When the iPad was first released, there was a lot of earnest discussion regarding its legitimacy as a ‘useful’ device. Sure, it was great at browsing the web with its big, sensitive touchscreen, snappy rendering and general form factor, but did we really need it? If I really wanted to do something useful, i’d use my laptop, right? Check Twitter? I’ll do that on my phone.
It’s no secret that for many the iPad fell awkwardly within our daily lives, servicing a need that we weren’t sure even existed. As it crowbar-ed itself between devices that still possessed a sheen of reinvention and novelty (the iPhone particularly), there was an inevitable period where Apple’s new tablet felt like pure excess. I remember getting home with mine and feeling a sense of indecision creep through me. Sitting down in my bedroom with my laptop, iPhone and iPad scattered within a few inches of each other, unsure which to pick up first. The sight of an email hitting three devices at once seemed a little, well, unnecessary. Suddenly it felt like the eternal quest for a true, do-it-all convergence device has resulted in three of the things littering my personal space.
As the months rolled by, my iPad literally began to gather dust and run out of battery power (which actually takes some doing). The appearance of the iPhone 4 with its identical A4 processor and appealing new form factor reignited my love affair with the smartphone. The retina display alone was enough to make going back to the iPad seem a step down. I mean it had visible pixels for god’s sake. Get it out of my sight.
Sure, there were some great applications and interesting new UI paradigms, but most tasks could still be performed adequately on a laptop (which had a keyboard) or a smartphone (which was easier and more comfortable to hold).
Meanwhile, news stories consistently spoke of huge sales and success, my parents both bought iPads and fell in love with them, while Samsung, RIM, Motorola and HP all started planning their routes into the market. Apple had ‘defined a new category’ and while I was sure I had at least got my head around what it was, I felt like I didn’t quite get it. Or it just wasn’t for me. In a life of movement or stasis, a device that sat somewhere between these two states didn’t seem to make a huge amount of sense.
But then came the release of GarageBand. And the iPad - just like that - started making sense.
This sounds hyperbolic. But it’s true. And has made me realise something: As soon as a device becomes truly useful and uniquely helpful in achieving creative ends, it becomes meaningful. A laptop allows us to write, edit photos, make music. A smartphone allows us to talk to people we love, navigate around, interact with our environments. The iPad, from being a consumption device that I couldn’t even write on properly, became something which sparked the synapses of my brain. It suddenly felt tactile, satisfying, fun. It made me want to make things and share things because it was the perfect way to do it.
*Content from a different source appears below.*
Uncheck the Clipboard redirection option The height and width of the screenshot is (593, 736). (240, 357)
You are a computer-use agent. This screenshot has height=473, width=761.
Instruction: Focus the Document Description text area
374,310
But how did GarageBand on the iPad inspire this? The central problem with a piece of music software is that - by very definition - it is very complex. The act of manipulating music has always been represented using a fairly alienating visual metaphor. Waveforms look complicated and when they’re layered up, cut up, and cut together: even more so. For the average user, music software on a computer has to be learnt. Actions like mouse clicks and key combinations correspond to physically unrelated functions. With the iPad, and with GarageBand in particular, Apple have developed a look and feel that is so homogenised and regimented that it is - at its best - both intuitive and weirdly familiar. Pinching equals zooming into tracks, swiping down will split a track and all the menu buttons map to familiar side bar space or pop up menus. There’s also a level of restriction and control to the UI which prevents the kind of endless menus that have put me off countless pieces of music software in the past. Instead, GarageBand harnesses what the average iPad user has learnt and applies it to a piece of music software. And, while simplistic and limited for some, for the most part it actually works very well as a sketchpad for music.
But there’s a broader point here that touch is simply more accessible, more functional than clicking. The user feels more invested, more in control. There is less separation between action and consequence. More meaning in the act of doing.
This slightly woolly point is best demonstrated by GarageBand’s software instruments. Regardless of what’s going on under the hood (tapping into the iPad’s accelerometer to achieve tactile dynamics for piano and drums for example), the existence of playable software instruments on a device like this is a big deal. They are fun to mess about with, but they’re also surprisingly useful and - importantly - musical. Sounds are restrictive and limited, but - like picking up a guitar or sitting behind a drum kit - they sound and feel good enough to actually want to create something. They reward musicality and creativity. And this is GarageBand’s greatest success.
So, just in time for my iPad to feel fat and inferior, i’m sold on the the promise of the tablet computer. It’s now making sense simply because i’ve used it for something unique.